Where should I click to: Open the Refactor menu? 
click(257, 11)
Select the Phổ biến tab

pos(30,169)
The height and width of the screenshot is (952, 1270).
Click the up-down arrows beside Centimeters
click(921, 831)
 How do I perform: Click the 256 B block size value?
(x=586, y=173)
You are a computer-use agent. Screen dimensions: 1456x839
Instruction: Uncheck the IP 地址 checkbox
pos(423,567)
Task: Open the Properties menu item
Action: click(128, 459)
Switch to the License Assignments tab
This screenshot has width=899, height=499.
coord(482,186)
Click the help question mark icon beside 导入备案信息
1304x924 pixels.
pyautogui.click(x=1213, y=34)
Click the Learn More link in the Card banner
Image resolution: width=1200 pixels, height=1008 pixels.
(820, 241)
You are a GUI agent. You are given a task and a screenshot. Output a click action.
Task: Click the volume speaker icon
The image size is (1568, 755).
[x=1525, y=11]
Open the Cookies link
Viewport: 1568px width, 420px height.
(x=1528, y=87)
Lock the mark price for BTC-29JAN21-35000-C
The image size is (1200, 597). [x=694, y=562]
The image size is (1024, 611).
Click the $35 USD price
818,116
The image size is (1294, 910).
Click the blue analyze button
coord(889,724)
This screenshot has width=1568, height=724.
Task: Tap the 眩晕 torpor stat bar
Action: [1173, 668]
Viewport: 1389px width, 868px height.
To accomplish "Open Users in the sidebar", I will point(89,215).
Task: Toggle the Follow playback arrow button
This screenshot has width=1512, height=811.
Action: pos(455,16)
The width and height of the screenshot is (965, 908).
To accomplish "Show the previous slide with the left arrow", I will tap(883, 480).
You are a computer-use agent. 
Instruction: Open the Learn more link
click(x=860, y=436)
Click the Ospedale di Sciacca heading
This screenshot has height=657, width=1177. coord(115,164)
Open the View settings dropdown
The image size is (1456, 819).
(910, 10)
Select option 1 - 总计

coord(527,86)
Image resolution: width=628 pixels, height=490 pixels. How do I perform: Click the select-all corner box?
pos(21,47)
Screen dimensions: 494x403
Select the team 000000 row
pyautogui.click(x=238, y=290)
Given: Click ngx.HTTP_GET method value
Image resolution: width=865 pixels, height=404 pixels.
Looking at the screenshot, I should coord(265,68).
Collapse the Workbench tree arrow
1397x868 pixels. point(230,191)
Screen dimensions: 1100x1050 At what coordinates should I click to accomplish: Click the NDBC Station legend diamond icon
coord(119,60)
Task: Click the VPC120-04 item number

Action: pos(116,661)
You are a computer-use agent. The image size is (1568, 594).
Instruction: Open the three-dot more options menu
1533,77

◆ OBJECTIVE: Can you reproduce the material word for word, from its very beginning through the line containing "(x=586, y=173)", inclusive?

◆ WRITTEN SOLUTION:
Where should I click to: Open the Refactor menu? 
click(257, 11)
Select the Phổ biến tab

pos(30,169)
The height and width of the screenshot is (952, 1270).
Click the up-down arrows beside Centimeters
click(921, 831)
 How do I perform: Click the 256 B block size value?
(x=586, y=173)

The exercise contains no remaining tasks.